WilmerHale billed Safra $35,343,213.96 (approximately £26.3 million) for work conducted between September 2022 and July 2024. Safra applied to the court to avoid paying the remaining $18.9 million, arguing the fees were excessive and improperly charged.
Exorbitant Hourly Rates and Questionable Billing Practices
A judgment handed down by Cost Judge Leonard revealed eye-watering details. The firm's hourly rates ranged from $1,400 to over $2,000, with the top partner's rate reaching $2,095 per hour by 2024. Associates billed between $715 and $1,055 per hour. On a single day in June 2023, the legal team billed 130.3 hours, costing Safra $162,312.
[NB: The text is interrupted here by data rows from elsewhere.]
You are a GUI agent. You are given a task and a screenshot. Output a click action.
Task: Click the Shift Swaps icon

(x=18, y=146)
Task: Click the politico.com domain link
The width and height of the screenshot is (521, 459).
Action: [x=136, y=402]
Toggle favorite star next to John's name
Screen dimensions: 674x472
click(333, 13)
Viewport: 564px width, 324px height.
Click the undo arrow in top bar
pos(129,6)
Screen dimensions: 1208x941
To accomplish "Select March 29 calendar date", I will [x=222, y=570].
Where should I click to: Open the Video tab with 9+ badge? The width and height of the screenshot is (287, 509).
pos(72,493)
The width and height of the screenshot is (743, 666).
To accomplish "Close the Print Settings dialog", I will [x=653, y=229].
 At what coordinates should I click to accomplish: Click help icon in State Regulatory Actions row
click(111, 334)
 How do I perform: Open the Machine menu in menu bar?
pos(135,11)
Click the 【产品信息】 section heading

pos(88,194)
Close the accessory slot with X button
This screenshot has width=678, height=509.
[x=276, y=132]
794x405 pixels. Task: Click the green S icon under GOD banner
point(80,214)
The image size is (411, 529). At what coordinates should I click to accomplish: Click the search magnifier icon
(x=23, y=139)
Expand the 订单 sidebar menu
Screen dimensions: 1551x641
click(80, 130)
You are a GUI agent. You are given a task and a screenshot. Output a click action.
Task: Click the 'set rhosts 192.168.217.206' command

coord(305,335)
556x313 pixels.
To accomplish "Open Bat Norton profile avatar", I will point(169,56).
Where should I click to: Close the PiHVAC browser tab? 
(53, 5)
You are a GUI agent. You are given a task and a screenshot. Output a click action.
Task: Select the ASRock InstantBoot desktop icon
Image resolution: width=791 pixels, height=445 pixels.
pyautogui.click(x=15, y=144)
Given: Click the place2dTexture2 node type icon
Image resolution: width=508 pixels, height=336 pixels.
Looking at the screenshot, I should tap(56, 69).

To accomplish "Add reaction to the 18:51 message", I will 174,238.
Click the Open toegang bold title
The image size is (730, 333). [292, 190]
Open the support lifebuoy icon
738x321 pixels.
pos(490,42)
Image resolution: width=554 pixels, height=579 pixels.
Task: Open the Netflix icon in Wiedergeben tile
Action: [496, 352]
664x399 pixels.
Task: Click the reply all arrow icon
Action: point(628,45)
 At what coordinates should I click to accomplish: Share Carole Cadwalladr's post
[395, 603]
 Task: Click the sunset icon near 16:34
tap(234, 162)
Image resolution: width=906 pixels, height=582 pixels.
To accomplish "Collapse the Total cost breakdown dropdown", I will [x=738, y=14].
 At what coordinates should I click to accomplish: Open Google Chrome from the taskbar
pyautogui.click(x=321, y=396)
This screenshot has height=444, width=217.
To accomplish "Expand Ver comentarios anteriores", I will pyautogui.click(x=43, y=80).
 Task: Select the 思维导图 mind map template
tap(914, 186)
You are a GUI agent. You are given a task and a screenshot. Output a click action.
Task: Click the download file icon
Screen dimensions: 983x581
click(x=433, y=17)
Judge Leonard noted, "I have not previously encountered a case in which such levels of costs accrued with such limited information being provided to the client." The bill included thousands for late-night secretarial support, office "takeaways" meals for the London team, and significant travel expenses, such as $11,367 for a single London-to-New York airfare.
Judge Rejects Law Firm's Arguments
WilmerHale argued that Safra had signed a contentious business agreement, which locks in fees as a contract and is harder to challenge. However, Judge Leonard ruled it was a standard retainer, not such an agreement, because the firm had "open-ended" power to unilaterally raise hourly rates. The firm increased rates twice during the retainer without properly notifying the client.
"[WilmerHale] charges are extremely high, and well outside any 'run of the mill' case. Even a small percentage overcharge would easily amount to a seven-figure sum," the judge stated. He refused the firm's request for Safra to pay the remaining $18.9 million and will now review the time records to determine what is reasonable and proportionate.
WilmerHale was contacted for comment but has not yet responded. Safra was represented by Quillon Law, with barristers Nicholas Bacon KC and Simon Teasdale of 4 New Square Chambers in the fee dispute. This case highlights the intense scrutiny of legal billing in high-value international disputes, setting a potential precedent for transparency and accountability in the legal industry.